Researchers in India and Japan say they have discovered an automatic way of differentiating between Web sites that express personal opinions and corporate marketing Web sites that were designed to trick users into thinking they are personal Web pages. In an upcoming issue of the International Journal of Business Intelligence and Data Mining, Takahiro Hayashi from Niigata University and colleagues describe their approach, which extracts subjective expressions from Web pages and scores them based on the degree of subjectivity. The researchers tested their system against 1,200 Web pages on products, tourist spots, restaurants, and movies, and found that their method is more effective in finding personal opinion pages than a general search engine.
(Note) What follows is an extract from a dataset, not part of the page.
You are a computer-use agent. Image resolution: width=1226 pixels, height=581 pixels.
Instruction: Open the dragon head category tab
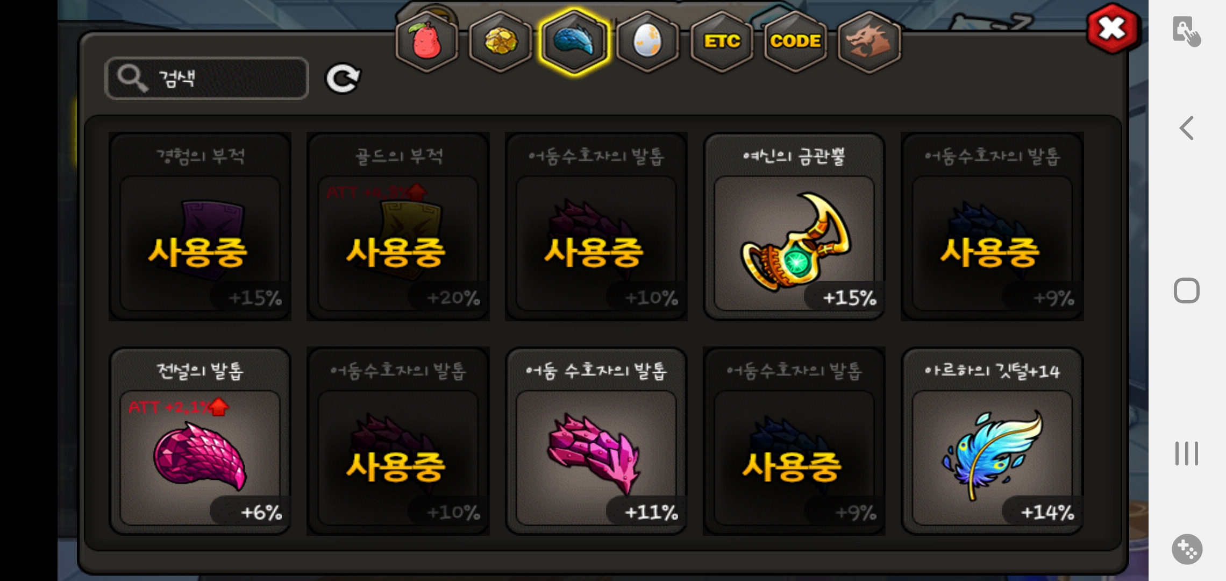coord(869,42)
The researchers say that finding genuine personal opinions is significantly harder than finding commercially-biased sites because search engines tend to ignore personal home pages, personal blogs, Web forum sites, and smaller customer opinion sites. The system relies on the fact that marketers and advertisers tend not to report negative comments on a product or service, while personal opinion sites tend to be filled with both positive and negative comments.
Expressions with a negative meaning, sentence-final particles, interjections, and specific symbols can be extracted from a Web page and fed into the researchers' algorithm, which determines a weighted and categorized ratio of negative to positive expressions and provides an indicator of whether a page is commercial or personal.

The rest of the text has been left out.